In the presence of agent, electrolysis is readily able to the direct electroreduction of the group being reduced for generating hydrogen.The example of hydrogenation catalyst
It is carried noble metal (such as support type Pt, Pd, Ru, Ir and Rh), thunder Buddhist nun Ni and support type Ni.
3-hydroxy-2-butanone has asymmetric carbon, therefore it is chiral molecules.Any stereoisomer and its mixture
Raw material as the method for the present invention.Therefore, in the entire present invention, term 3-hydroxy-2-butanone includes its enantiomer and its any ratio
Mixture, such as racemic mixture or the enantiomer of its enantiomter enrichment mixture.
As disclosed in ES2352633, second can be obtained and the aqueous solution of glucose, syrup or molasses ferments
Acyloin, wherein the microorganism for carrying out bioconversion is the mutant bacteria of Lactococcus lactis (Lactococcus lactis lactis)
Strain.By this method, the manufacturing cost of 3-hydroxy-2-butanone is sufficiently low, so that be economically feasible from 3-hydroxy-2-butanone electro synthesis MEK.

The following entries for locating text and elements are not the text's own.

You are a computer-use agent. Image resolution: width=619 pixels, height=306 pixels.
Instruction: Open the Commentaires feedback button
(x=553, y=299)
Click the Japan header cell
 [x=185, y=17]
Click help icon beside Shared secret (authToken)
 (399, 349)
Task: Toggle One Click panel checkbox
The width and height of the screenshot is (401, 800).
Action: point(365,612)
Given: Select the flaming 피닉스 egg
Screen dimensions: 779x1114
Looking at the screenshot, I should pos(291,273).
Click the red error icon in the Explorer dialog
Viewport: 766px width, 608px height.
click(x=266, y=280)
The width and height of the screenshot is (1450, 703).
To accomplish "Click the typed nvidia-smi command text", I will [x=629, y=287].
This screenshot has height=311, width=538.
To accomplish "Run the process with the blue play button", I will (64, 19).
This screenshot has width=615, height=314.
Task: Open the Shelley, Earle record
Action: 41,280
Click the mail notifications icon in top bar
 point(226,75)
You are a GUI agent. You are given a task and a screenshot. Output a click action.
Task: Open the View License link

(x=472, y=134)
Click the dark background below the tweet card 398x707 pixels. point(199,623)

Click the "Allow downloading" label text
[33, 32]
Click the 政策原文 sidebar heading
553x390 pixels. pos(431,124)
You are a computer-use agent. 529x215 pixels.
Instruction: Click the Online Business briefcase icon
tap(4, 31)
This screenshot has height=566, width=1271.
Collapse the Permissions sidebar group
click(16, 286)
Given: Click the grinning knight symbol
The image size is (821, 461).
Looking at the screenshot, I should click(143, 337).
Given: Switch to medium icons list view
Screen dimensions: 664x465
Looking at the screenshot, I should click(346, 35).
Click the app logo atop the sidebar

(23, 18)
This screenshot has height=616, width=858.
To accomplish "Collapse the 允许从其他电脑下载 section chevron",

As used herein, term " electrolytic cell ", " electrochemical cell " and " electrochemical reactor " is interchangeable.
As used herein, " aqueous medium " refers to the water or water and complete or partial water-miscible solvent of 100 weight %
Mixture, in the mixture, the amount of water is 50 weight % to 99 weight %, especially 70 weight % to 99 weight %, more
Especially 85 weight % to 99 weight %.Suitable fully and partially water-miscible solvent be under electrolytic condition of the invention not
Has electroactive solvent.The example of the solvent includes but is not limited to alcohols such as methanol, ethyl alcohol, propyl alcohol and isopropanol;Ethers
Such as tetrahydrofuran and dioxanes;With nitrile such as acetonitrile.
As described above, the present invention relates to by using the high hydrogen overvoltage cathode being made by lead electroreduction in an aqueous medium
3-hydroxy-2-butanone and the method for preparing MEK.Particularly, which carries out in the case where hydrogenation catalyst is not present.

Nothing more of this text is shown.